**ACTIVITY 1**
Report each line of the listing that contains the string "Please".

**EXCERPTED PASSAGE**

-- -- --

On the one hand, the male man is in Elohim's (God's) image, but on the other the male man and the female woman are in His image too. Of course, the male Adam was created in Elohim's (God's) image first of all and then the female Eve was made from Adam. Thus Eve is in Elohim's (God's) image only by derivation from the original image, Adam. She is, in a way, a 'sub-image'.
This one passage has enormous implications both for and understanding the nature of Elohim (God) as well as the matter of the mariage equation of monogamy vs. polygamy. For myself I have interpreted this passage quite literally, viz. that originally Elohim (God) was an antetype of Adam, being male but possessing the potential of having female created out of him. Is there any evidence for this? Certainly. For the Book of Proverbs describes the female Wisdom as being created out of Elohim (God) in a way not dissimilar to the creation of Eve from Adam, which is discussed at length elsewhere. This "Wisdom" or Hochmah, as also discussed elsewhere, is associated with the Ruach haQodesh (Holy Spirit) throughout the Old Testament and in Hebrew tradition. If this is true, as I believe the Scriptures teach, then we have a very clear model of the male-female relationship in both its heavenly and earthly aspect. This would mean that the Ruach haQodesh (Holy Spirit) is our Heavenly Mother, derived from the Father as a derived Being just as Eve was made from Adam. Similarly the Son (Yah'shua/Jesus) is the Only Begotten of the Father just as the murdered Abel was (to be replaced by Seth) the "only begotten" spiritual son of Adam.

-- -- --

[Stored records]
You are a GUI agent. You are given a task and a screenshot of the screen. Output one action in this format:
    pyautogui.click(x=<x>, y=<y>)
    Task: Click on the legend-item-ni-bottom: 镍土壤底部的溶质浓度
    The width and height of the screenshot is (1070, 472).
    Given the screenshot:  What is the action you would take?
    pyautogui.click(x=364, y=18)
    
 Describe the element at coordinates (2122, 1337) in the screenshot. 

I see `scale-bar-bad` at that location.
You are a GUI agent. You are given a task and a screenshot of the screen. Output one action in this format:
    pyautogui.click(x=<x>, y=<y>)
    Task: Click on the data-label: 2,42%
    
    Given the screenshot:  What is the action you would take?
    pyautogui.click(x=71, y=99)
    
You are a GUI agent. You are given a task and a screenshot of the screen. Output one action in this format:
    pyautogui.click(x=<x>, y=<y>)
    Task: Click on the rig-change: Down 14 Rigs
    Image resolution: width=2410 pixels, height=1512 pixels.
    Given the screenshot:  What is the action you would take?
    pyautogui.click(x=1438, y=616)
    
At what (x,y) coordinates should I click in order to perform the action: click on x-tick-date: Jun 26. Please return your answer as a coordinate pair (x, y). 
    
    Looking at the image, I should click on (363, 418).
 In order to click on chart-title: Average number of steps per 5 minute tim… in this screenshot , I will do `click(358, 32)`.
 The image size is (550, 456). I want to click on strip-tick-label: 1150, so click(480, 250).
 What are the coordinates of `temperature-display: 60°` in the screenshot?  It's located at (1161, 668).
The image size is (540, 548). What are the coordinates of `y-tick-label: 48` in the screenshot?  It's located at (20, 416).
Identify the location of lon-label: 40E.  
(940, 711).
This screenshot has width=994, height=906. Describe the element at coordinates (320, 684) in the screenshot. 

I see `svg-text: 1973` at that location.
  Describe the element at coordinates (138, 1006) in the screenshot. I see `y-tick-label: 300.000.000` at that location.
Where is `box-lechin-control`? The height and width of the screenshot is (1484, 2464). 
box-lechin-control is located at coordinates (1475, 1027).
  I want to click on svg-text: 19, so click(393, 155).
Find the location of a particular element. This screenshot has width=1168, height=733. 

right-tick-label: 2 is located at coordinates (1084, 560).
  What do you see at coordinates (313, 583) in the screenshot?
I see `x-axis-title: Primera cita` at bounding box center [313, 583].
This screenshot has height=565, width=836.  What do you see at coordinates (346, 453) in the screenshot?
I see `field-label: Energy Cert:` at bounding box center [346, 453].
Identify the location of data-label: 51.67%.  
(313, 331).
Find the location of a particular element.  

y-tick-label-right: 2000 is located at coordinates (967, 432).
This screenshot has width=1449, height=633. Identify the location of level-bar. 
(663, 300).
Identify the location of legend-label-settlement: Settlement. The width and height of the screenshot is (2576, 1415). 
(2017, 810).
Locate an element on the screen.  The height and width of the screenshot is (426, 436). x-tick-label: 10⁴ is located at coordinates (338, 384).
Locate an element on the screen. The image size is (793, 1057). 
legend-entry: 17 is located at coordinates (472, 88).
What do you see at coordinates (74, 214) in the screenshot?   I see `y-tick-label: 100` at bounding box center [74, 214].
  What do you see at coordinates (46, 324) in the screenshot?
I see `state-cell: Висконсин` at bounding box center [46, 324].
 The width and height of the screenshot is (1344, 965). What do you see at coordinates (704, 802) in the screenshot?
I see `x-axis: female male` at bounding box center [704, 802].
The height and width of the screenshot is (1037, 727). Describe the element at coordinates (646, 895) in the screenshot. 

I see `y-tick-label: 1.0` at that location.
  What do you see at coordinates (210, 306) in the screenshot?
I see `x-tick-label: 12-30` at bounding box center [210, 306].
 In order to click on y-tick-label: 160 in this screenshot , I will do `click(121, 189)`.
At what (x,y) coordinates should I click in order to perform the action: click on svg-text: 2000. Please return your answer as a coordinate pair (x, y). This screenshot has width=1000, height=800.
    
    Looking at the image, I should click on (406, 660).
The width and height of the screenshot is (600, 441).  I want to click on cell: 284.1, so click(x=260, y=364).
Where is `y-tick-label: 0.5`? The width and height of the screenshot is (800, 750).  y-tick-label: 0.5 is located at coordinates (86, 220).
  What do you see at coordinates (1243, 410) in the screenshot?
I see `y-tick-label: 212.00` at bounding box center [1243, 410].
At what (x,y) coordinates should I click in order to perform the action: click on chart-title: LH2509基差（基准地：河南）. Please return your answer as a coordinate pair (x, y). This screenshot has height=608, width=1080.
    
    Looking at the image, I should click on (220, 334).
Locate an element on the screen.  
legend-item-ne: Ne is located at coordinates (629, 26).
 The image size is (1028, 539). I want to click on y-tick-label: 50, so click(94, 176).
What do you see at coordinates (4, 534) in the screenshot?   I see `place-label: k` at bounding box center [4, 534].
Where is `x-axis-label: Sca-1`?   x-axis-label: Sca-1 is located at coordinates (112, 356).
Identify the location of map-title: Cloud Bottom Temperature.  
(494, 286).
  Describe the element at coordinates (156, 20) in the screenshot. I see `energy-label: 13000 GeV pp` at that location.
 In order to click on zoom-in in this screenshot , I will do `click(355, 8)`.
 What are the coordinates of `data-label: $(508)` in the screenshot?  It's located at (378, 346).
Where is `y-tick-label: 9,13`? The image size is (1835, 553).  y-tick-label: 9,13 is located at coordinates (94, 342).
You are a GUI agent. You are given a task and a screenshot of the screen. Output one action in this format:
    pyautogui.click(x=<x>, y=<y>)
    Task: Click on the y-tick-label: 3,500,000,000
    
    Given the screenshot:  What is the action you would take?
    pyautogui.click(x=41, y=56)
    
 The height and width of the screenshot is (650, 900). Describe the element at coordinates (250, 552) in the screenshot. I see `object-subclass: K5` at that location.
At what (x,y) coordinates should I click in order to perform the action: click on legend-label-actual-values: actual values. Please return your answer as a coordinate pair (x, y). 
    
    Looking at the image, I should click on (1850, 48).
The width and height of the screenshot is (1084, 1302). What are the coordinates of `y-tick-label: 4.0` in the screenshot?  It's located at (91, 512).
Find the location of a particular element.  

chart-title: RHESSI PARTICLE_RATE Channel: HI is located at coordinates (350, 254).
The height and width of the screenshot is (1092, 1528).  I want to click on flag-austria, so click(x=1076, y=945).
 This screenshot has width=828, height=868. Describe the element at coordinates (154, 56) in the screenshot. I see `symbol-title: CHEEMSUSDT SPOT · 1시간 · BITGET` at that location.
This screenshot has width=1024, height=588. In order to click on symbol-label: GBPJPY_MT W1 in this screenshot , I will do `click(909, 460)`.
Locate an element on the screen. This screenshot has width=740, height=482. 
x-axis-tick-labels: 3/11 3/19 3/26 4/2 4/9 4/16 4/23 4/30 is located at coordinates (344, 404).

-- -- --

**ACTIVITY 2**
Set down the entire passage on Elohim's image and the creation of Eve, word for word.

**TASK RESPONSE 1**
At what (x,y) coordinates should I click in order to perform the action: click on x-tick-date: Jun 26. Please return your answer as a coordinate pair (x, y). 
At what (x,y) coordinates should I click in order to perform the action: click on svg-text: 2000. Please return your answer as a coordinate pair (x, y). This screenshot has width=1000, height=800.
At what (x,y) coordinates should I click in order to perform the action: click on chart-title: LH2509基差（基准地：河南）. Please return your answer as a coordinate pair (x, y). This screenshot has height=608, width=1080.
At what (x,y) coordinates should I click in order to perform the action: click on legend-label-actual-values: actual values. Please return your answer as a coordinate pair (x, y). 

**TASK RESPONSE 2**
On the one hand, the male man is in Elohim's (God's) image, but on the other the male man and the female woman are in His image too. Of course, the male Adam was created in Elohim's (God's) image first of all and then the female Eve was made from Adam. Thus Eve is in Elohim's (God's) image only by derivation from the original image, Adam. She is, in a way, a 'sub-image'.
This one passage has enormous implications both for and understanding the nature of Elohim (God) as well as the matter of the mariage equation of monogamy vs. polygamy. For myself I have interpreted this passage quite literally, viz. that originally Elohim (God) was an antetype of Adam, being male but possessing the potential of having female created out of him. Is there any evidence for this? Certainly. For the Book of Proverbs describes the female Wisdom as being created out of Elohim (God) in a way not dissimilar to the creation of Eve from Adam, which is discussed at length elsewhere. This "Wisdom" or Hochmah, as also discussed elsewhere, is associated with the Ruach haQodesh (Holy Spirit) throughout the Old Testament and in Hebrew tradition. If this is true, as I believe the Scriptures teach, then we have a very clear model of the male-female relationship in both its heavenly and earthly aspect. This would mean that the Ruach haQodesh (Holy Spirit) is our Heavenly Mother, derived from the Father as a derived Being just as Eve was made from Adam. Similarly the Son (Yah'shua/Jesus) is the Only Begotten of the Father just as the murdered Abel was (to be replaced by Seth) the "only begotten" spiritual son of Adam.